Подобные высказывания легко перевести на обыденный язык: Я – эгоист, и этим горжусь. Не учите меня жить. Хочу жить красиво, и никто мне этого не запретит. Кокетство – не порок, а талант, и я им наделен. Мне нравится шокировать публику – для ее же удовольствия. Я люблю, чтобы мной любовались…
Обилие парадоксов утомляет. Они превращаются в штамп. Вместо подлинных драгоценностей – яркие блестки; вместо огня, который светит и греет – фейерверк. Не так ли?
Нет, не так.
Оригинален Уайльд не оригинальничанием. В этом убеждаешься, проникая в суть его произведений, включая и его жизнь.

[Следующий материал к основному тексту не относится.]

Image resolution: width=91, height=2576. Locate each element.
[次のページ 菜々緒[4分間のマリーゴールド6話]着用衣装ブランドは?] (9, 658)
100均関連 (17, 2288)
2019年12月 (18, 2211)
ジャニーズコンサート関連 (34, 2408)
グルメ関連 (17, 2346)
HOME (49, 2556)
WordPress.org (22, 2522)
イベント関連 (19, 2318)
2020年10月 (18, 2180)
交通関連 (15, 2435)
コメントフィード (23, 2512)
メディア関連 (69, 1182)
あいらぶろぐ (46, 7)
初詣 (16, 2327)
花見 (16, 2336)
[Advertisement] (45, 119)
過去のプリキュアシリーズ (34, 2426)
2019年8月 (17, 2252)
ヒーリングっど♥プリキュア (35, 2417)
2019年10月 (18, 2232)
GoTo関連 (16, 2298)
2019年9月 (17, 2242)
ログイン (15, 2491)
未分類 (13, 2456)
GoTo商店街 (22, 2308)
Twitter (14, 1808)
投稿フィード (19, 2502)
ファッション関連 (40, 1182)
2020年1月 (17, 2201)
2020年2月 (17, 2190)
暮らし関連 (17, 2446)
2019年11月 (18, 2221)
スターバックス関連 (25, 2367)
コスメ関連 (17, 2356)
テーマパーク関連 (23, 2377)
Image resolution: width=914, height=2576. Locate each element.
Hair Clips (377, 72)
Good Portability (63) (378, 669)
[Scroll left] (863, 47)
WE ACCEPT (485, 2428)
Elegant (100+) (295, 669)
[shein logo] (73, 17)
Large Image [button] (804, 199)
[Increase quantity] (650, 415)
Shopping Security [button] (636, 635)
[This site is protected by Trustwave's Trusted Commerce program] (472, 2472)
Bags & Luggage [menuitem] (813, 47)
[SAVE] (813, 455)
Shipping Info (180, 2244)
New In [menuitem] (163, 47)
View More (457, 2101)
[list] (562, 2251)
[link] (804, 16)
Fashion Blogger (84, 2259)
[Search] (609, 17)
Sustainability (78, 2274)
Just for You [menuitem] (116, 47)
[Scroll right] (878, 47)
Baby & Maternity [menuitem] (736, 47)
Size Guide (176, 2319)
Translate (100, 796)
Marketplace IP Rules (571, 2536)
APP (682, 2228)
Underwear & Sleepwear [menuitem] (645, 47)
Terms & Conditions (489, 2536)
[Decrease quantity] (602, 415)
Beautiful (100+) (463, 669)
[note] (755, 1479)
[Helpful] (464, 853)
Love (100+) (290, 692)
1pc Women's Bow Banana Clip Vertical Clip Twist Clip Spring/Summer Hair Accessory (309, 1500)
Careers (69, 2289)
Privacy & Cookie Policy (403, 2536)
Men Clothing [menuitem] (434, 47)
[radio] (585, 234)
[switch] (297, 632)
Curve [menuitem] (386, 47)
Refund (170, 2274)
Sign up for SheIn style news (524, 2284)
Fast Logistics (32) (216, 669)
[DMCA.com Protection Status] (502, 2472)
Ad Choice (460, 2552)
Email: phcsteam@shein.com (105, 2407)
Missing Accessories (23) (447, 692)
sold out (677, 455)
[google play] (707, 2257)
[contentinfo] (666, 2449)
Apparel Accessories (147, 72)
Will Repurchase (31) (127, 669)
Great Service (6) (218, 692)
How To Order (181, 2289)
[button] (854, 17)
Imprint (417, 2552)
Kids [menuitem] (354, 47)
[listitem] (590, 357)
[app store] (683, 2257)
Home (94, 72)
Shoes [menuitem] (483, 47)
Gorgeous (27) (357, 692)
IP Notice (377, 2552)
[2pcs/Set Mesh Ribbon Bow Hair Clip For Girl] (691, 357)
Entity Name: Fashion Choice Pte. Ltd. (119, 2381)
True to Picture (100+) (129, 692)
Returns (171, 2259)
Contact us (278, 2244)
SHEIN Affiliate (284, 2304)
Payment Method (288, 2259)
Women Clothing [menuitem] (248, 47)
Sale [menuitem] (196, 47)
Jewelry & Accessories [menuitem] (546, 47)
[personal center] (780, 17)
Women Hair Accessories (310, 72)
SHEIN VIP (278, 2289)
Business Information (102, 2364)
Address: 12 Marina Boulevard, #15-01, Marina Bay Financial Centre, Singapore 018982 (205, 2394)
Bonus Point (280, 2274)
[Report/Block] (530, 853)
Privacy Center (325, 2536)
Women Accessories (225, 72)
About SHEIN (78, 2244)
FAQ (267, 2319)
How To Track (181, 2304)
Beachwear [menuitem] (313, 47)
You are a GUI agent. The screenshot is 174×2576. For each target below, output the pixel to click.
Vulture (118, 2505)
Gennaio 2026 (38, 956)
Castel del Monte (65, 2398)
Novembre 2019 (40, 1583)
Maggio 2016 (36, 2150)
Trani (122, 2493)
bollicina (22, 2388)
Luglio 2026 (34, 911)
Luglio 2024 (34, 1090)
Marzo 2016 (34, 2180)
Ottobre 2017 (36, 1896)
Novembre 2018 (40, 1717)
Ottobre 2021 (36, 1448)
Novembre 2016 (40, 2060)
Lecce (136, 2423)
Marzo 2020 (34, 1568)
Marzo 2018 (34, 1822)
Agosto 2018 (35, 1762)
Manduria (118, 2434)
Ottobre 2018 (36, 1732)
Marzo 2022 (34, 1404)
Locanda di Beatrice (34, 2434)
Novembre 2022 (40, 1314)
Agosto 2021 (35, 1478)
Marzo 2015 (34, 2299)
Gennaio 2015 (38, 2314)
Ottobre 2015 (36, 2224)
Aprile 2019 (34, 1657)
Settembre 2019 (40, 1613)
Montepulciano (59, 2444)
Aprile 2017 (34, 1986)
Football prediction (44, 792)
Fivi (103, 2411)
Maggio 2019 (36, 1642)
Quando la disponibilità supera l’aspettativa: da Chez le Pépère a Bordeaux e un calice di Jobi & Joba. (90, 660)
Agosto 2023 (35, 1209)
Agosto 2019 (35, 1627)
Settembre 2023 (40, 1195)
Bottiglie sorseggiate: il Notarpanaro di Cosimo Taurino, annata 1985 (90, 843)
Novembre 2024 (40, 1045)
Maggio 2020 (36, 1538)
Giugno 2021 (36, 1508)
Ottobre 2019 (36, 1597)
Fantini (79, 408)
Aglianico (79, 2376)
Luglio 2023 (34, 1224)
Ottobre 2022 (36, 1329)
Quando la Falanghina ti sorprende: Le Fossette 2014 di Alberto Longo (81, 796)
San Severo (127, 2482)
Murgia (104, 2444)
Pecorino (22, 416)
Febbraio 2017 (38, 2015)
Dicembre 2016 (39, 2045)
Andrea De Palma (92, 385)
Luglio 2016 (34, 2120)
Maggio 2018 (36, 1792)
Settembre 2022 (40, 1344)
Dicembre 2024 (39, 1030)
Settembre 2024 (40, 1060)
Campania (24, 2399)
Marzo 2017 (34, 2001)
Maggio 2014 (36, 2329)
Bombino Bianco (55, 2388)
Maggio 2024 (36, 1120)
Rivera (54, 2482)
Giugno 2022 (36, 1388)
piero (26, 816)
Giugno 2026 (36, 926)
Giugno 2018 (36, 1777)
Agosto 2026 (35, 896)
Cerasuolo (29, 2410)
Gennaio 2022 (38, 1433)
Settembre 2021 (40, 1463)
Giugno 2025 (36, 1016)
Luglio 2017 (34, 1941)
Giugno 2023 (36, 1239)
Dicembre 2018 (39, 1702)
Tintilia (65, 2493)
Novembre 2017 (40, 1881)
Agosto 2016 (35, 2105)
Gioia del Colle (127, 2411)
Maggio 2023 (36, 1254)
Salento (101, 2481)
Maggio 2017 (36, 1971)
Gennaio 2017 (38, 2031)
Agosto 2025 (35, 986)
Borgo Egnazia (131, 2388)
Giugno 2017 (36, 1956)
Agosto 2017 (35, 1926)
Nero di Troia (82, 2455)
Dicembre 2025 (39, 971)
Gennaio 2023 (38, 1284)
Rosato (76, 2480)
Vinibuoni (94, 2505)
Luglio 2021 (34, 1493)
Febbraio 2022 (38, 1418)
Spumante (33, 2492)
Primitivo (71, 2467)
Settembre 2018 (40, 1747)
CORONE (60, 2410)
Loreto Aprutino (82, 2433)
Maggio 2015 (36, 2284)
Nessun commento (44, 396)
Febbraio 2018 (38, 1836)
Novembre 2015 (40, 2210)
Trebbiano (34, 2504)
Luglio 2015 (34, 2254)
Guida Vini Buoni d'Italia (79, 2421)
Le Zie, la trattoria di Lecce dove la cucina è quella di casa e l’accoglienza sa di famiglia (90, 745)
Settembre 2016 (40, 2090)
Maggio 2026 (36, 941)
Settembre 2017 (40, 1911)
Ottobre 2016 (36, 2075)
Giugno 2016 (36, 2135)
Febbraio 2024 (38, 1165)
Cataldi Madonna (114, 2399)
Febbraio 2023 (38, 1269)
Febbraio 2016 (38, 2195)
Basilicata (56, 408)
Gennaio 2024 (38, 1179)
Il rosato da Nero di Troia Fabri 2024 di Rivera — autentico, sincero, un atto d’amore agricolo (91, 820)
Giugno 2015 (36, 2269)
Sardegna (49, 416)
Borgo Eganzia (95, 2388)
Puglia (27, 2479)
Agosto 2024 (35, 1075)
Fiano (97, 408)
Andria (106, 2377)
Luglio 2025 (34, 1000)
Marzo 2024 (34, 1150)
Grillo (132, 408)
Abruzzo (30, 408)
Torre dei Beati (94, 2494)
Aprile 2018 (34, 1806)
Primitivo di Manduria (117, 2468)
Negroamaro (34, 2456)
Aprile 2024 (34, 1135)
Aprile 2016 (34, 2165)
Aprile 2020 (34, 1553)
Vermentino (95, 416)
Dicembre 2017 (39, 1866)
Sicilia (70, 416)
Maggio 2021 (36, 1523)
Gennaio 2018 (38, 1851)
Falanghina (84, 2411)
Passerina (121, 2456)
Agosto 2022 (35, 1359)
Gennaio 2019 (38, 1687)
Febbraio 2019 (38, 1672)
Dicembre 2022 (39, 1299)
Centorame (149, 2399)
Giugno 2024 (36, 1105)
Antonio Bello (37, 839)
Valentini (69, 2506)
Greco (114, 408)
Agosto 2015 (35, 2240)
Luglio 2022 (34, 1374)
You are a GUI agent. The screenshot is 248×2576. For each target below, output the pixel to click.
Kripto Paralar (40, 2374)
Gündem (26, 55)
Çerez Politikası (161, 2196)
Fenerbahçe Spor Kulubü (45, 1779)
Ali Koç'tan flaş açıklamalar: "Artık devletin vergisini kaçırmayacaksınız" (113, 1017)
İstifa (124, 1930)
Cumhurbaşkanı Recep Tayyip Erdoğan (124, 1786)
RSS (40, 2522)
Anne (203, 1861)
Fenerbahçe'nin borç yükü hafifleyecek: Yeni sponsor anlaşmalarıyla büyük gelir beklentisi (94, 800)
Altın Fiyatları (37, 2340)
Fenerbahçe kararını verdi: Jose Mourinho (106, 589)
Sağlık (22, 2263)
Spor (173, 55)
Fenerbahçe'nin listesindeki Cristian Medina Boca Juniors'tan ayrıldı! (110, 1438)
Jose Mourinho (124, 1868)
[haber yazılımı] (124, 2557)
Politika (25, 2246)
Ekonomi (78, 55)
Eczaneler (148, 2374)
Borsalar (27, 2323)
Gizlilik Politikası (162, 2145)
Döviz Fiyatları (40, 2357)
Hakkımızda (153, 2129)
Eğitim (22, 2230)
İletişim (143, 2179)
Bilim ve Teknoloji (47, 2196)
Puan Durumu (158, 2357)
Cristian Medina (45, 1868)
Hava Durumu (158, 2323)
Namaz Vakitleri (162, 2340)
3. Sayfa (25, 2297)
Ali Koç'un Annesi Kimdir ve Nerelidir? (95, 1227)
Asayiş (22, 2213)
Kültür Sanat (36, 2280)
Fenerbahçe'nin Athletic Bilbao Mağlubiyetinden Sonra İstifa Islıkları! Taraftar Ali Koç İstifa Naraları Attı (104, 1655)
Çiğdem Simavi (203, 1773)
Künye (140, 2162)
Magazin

Возмущался он не столько пороками «высшего общества» (которым и сам был не чужд), сколько смрадной средой лицемерия, скрывающей эту гниль. Он писал наиболее искусственные из всех литературных сочинений – стихи и сказки, – в которых присутствуют вовсе не наигранные чувства и весьма откровенная мораль.
Салонный остроумец Оскар Уайльд восхищался Петром Кропоткиным, который был именно счастливым принцем (князем), отвергшим все соблазны богатства и власти ради борьбы за справедливость и свободу. Не это ли самый ошеломляющий парадокс Уайльда, помогающий понять, что скрывалось под его внешней скорлупой эстета и словесной мишурой шокирующих парадоксов.
В отличие от скрытного Оскара Уайльда, человека трагической судьбы, Бернарда Шоу можно назвать счастливцем.
Третий знаменитый парадоксалист того времени – Гилберт-Кийт Честертон (1874–1936). Он был и похож, и не похож на первых двух; многому у них научился, но шел своим путем. Он был высок, упитан, любил по-простому закусить и выпить пива, звонко смеяться. Один биограф сравнивал его с Дон Кихотом, другой – с Фальстафом. Казалось бы, между ними нет ничего общего… Или общий для них – Честертон?
Одну маленькую девочку, которая встречалась на празднике с Честертоном, дома спросили, поняла ли она, что говорила с очень умным человеком. «Не знаю, какой он умный, – ответила девочка, – но видели бы вы, как он умеет ловить ртом булочки!»
Когда зашел спор, что хорошо, а что плохо в политике, Честертон углубился в семантику: «У слова “хороший” много значений. К примеру, если кто застрелит бабушку с расстояния в пятьсот ярдов, я назову его хорошим стрелком, но нехорошим человеком». (Как тут не вспомнить одного антисоветского диссидента, который в конце жизни осознал: целили в коммунистов, а попали в Россию; увы, множество подобных «хороших стрелков», но плохих патриотов так и не желают понять столь простую истину.)
Может показаться, что Честертон из желания оригинальничать назвал свое эссе – «Оптимизм Байрона». Но разве не убедительно это обосновано: «Если человек гуляет один на берегу бушующего моря, если он любит горы, ветер и печаль диких мест, мы можем с уверенностью сказать, что он очень молод и очень счастлив…
Новые пессимисты ничуть на них не похожи. Их влекут не древние простые стихии, а сложные прихоти современной моды. Байронисты стремились в пустыню, наши пессимисты – в ресторан. Байронизм восставал против искусственности, новый пессимизм восстает во имя ее».
Как писал один его биограф, в зрелые годы Честертон перерос мужчину и снова стал мальчиком, а позже перерос мальчишку и стал младенцем, перейдя в лоно католической церкви. Пожалуй, не совсем так. Честертон всегда оставался, взрослея, мальчишкой, а в чем-то младенцем; умел видеть мир глазами ребенка.
У него религиозное чувство тоже было «от мира сего», вне бесплотных идеалов и мистических откровений. «Когда Христос основал свою великую Церковь, Он положил в ее основание не боговидца Иоанна, не гениального Павла, но простака, ловчилу, труса – словом, человека. На этом камне Он и построил церковь, и врата ада не одолеют ее». Честертон выделяет апостола Петра с его слабостями, такими «общечеловеческими» и утверждает парадоксальную мысль: империи погибали, потому что полагались на силу; «Церковь Христова полагалась на слабого, и потому – несокрушима».